Required task
Could you swap "map" for "view" in the listing and give back only everything from the line containing "This screenshot has height=1200, width=772." down to the line containing "Action: coord(701,938)", with nothing else changed and the pictures left out?

Exercise material
>>>

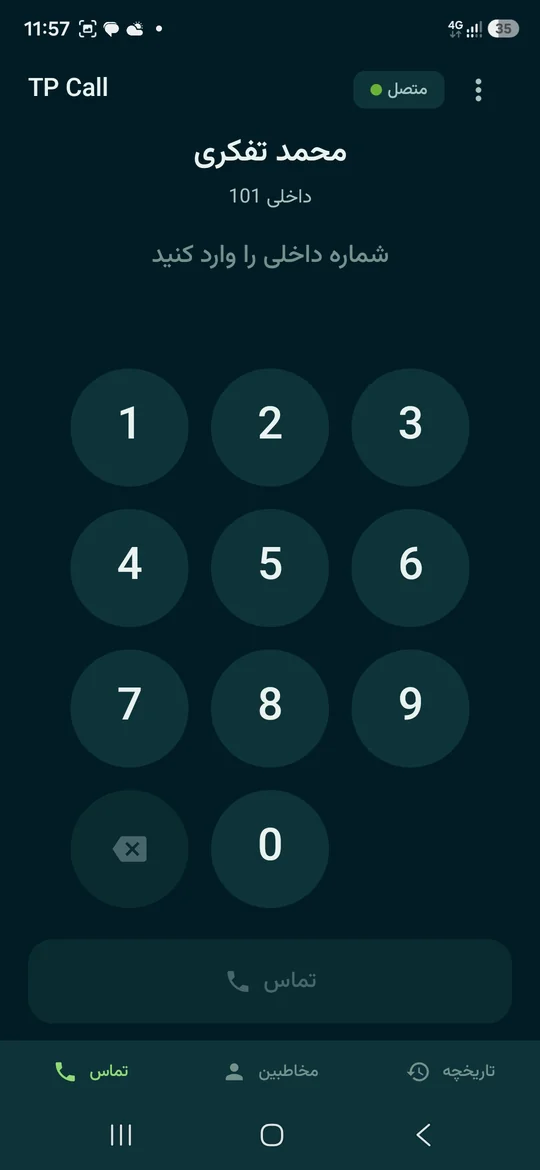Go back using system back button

<<<
>>>

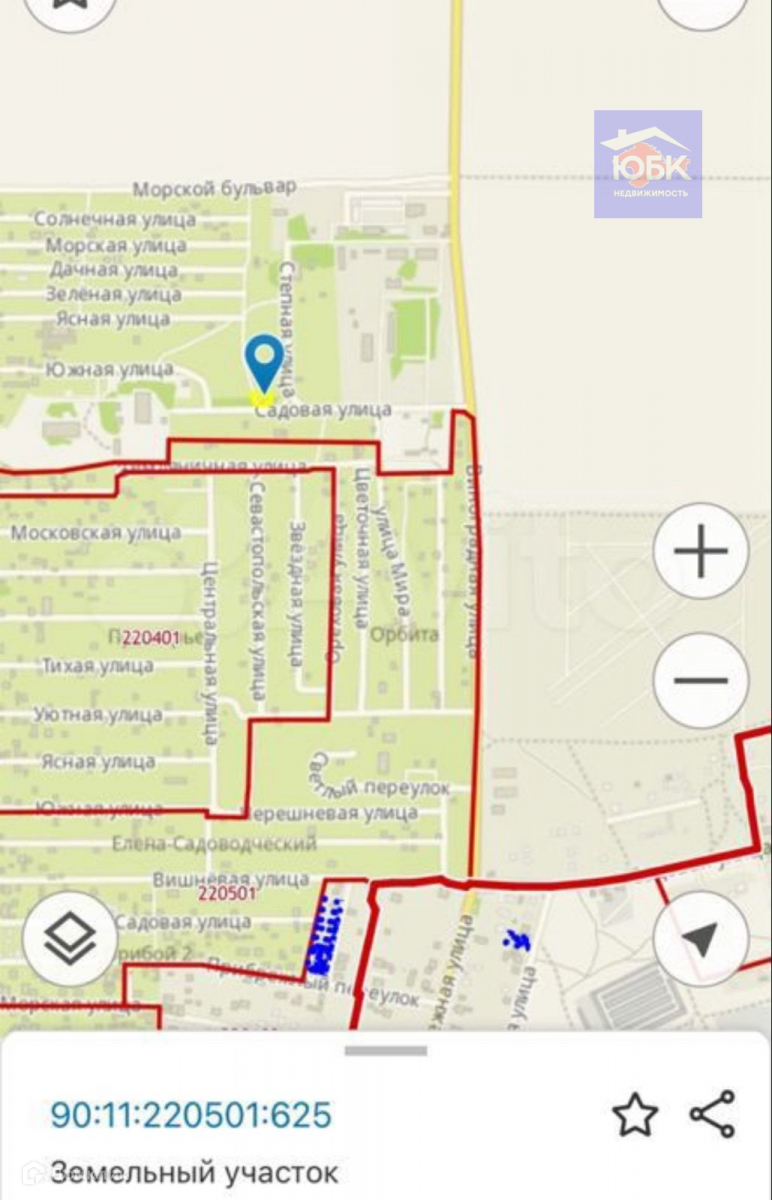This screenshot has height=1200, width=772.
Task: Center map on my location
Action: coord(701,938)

<<<
>>>

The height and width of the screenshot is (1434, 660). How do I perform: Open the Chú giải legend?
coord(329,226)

<<<

Task response
This screenshot has height=1200, width=772.
Task: Center view on my location
Action: coord(701,938)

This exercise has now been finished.